*EXTRACT*

Studies have found that exposure to MTBE in the air or drinking water may have damaging neurological effects, from headaches and nausea to dizziness and even depression.
Health Risk To Organs
VOCs can also pose a health risk to a number of organs in the human body, including the kidneys and liver. Additionally, certain VOCs have shown the potential to cause nerve damage.
🧪 How to Test for VOCs in Water
VOCs, once waterborne, can affect your water quality without affecting its taste at all. While you can smell airborne VOCs, in liquid form, they present no smell or taste.
Testing your water is the only way to detect volatile organic compound contamination.
Look for state-certified laboratories in your area that can test water for VOCs like PCE, Trihalomethane, and MTBE.
The process of getting your water tested is:
- Order a lab test kit online and wait for it to arrive.
- Take a sample of your drinking water supply and send it to the laboratory.
- Wait for the lab to perform testing.
- Receive your results to determine the quantity of VOCs in your water, and whether this quantity exceeds the maximum levels set by the EPA.
Laboratory water testing for VOCs commonly costs around $100 to $200.
📉 Are VOCs In Water Regulated?
The EPA currently regulates 23 VOCs in public drinking water systems, so if you use city water, you know that legally, your local authority must reduce VOCs to below the Maximum Contaminant Level set by the EPA.
However, not all VOCs are regulated, so some drinking water supplies may contain unsafe levels of unregulated chemicals.
If you own a private well, your water supply isn’t regulated. It’s your job to test for VOCs and employ suitable water treatment for VOC reduction to make your well water safe for drinking.
✅ How to Remove VOCs from Drinking Water
Here are some of the best methods of VOCs removal from drinking water.
Best Option: Activated Carbon Filters
Activated carbon filters are the most effective solution for removing VOCs, including benzene and PCE, from drinking water. These filters use a process called adsorption to pull chemical contaminants out of a water supply.
There are lots of different carbon filters for various use points, from the smaller refrigerator or pitcher filter, to the multi-stage whole house carbon filter unit. There’s a carbon filter for every requirement and every budget.

*QUESTIONS*
• a. Name every specific volatile organic compound that the passage on VOCs in water mentions.
• b. According to the passage on VOCs in water, how many VOCs does the EPA currently regulate in public drinking water systems?
• c. Continue the passage on VOCs in drinking water, picking up after its final sentence.
The data after this has no connection to the passage on VOCs in water.

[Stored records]
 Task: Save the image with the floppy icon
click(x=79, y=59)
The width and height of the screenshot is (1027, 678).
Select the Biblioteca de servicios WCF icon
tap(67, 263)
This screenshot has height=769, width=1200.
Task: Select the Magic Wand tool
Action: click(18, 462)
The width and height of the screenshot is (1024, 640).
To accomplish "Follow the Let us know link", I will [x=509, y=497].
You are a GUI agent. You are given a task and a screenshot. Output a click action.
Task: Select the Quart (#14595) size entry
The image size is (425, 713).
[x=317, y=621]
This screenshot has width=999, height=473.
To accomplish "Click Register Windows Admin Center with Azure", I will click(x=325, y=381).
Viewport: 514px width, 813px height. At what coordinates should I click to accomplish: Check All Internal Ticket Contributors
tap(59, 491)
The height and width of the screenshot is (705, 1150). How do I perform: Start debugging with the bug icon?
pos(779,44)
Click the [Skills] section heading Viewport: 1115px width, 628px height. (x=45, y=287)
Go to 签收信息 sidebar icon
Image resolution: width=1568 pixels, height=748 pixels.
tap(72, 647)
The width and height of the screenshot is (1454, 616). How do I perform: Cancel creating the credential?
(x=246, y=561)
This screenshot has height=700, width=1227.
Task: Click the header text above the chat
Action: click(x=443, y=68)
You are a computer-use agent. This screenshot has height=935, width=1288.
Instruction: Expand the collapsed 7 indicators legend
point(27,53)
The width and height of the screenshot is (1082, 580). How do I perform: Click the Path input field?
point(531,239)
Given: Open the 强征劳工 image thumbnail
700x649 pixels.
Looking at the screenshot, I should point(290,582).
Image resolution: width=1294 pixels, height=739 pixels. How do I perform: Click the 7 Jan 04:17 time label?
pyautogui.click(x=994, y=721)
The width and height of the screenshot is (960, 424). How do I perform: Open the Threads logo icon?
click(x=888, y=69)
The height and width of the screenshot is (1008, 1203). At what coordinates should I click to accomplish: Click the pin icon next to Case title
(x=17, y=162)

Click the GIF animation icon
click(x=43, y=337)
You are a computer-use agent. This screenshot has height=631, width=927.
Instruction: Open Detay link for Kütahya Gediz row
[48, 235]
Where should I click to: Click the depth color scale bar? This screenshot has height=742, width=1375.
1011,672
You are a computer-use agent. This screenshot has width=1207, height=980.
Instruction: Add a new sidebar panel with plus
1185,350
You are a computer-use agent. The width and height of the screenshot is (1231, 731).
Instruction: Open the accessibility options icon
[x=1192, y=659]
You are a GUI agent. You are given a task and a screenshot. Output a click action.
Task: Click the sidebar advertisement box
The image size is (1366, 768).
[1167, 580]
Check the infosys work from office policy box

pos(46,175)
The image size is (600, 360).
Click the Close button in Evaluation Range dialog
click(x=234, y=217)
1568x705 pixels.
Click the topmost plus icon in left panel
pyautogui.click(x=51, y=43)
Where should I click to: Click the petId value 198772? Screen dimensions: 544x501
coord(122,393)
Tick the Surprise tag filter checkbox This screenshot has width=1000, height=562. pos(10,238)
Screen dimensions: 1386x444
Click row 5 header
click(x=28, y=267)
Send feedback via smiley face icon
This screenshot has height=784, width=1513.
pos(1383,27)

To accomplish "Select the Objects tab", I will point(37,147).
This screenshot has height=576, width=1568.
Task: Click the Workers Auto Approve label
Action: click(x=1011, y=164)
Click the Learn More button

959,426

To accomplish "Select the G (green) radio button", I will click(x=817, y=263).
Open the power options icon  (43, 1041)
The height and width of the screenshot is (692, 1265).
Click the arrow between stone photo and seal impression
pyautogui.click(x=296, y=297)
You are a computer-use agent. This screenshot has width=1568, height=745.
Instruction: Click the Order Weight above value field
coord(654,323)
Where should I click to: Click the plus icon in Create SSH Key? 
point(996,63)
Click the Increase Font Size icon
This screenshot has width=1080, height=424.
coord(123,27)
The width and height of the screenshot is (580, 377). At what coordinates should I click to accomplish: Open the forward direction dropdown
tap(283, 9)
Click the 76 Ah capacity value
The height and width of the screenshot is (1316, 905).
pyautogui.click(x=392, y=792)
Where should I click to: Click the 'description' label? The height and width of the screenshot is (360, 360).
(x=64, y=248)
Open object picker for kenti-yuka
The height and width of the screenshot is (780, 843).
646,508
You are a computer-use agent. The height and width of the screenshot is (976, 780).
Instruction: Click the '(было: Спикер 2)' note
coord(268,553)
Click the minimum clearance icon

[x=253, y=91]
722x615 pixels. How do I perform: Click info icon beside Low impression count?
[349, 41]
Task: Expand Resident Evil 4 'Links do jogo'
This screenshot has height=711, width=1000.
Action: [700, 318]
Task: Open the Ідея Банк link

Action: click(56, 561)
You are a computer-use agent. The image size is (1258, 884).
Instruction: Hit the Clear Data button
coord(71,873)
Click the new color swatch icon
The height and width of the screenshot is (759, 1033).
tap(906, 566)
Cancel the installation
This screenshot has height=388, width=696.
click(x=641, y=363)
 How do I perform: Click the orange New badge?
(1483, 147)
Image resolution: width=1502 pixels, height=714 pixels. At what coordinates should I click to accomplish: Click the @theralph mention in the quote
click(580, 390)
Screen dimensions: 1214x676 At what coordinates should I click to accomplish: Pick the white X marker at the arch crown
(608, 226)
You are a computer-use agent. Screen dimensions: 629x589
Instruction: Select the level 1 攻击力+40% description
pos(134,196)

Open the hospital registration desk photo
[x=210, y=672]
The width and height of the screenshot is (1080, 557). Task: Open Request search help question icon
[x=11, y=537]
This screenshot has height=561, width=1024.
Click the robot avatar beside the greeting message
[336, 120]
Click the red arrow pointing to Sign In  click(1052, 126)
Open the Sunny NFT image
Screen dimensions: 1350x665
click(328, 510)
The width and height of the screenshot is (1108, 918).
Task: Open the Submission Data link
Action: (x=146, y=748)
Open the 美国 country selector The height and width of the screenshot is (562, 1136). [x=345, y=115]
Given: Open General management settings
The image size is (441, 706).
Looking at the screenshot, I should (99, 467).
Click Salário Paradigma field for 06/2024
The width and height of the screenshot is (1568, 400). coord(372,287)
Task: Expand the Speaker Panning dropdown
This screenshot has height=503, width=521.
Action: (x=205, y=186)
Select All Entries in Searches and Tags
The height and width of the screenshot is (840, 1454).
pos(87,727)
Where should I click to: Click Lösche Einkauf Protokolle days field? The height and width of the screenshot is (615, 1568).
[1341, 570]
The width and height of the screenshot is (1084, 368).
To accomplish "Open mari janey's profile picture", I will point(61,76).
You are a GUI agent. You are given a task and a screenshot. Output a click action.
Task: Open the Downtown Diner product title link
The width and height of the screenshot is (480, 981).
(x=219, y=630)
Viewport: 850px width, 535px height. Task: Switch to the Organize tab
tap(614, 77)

*ANSWERS FOR THE TASKS*
• a. MTBE, PCE, Trihalomethane, benzene

• b. 23

• c.
Carbon filtration systems also remove chlorine, so they’re a great choice for treating chlorinated drinking water supplies.
Some carbon filter media are designed to handle a greater quantity of VOCs than others. Look for a filter that’s certified for VOCs reduction or removal if you want to be certain that it performs as advertised.
📑 Final Word
VOCs contaminate drinking water supplies across the US. Thankfully, removing these dangerous chemicals from our drinking water is possible with a simple, affordable water treatment process: activated carbon filtration.
If you’re new to water filtration and want a good place to start, we recommend water filter pitchers for VOCs removal. Most pitcher filters are made from carbon-based media and can remove more than 90% of VOCs, making them an affordable, effective solution for at-home use.
The Clearly Filtered Water Pitcher is the best pitcher filter you can buy today, removing up to 99% of 91 different VOCs.
What Is Vinyl Chloride?
Vinyl chloride is a colorless, flammable VOC used to produce PVC. It’s commercially manufactured and a Class 1 carcinogen, meaning that it has a high cancer-causing potential. You can remove vinyl chloride from water with activated carbon filters.
Does Reverse Osmosis Remove VOCs?
Reverse osmosis systems can remove a whole host of EPA-regulated contaminants, including lead, fluoride, chromium, and bacteria. But the reverse osmosis membrane separation process itself doesn’t remove VOCs. If the RO filter comes with a carbon pre-filter or carbon post-filter, it should be able to filter VOCs.
Does Boiling Water Remove VOCs?
No. Boiling drinking water will increase the concentrations of VOC as the heat will evaporate some of the water. You’d need your own DIY distillation setup to catch the evaporated water particles and send them into a clean chamber – a process that takes several hours.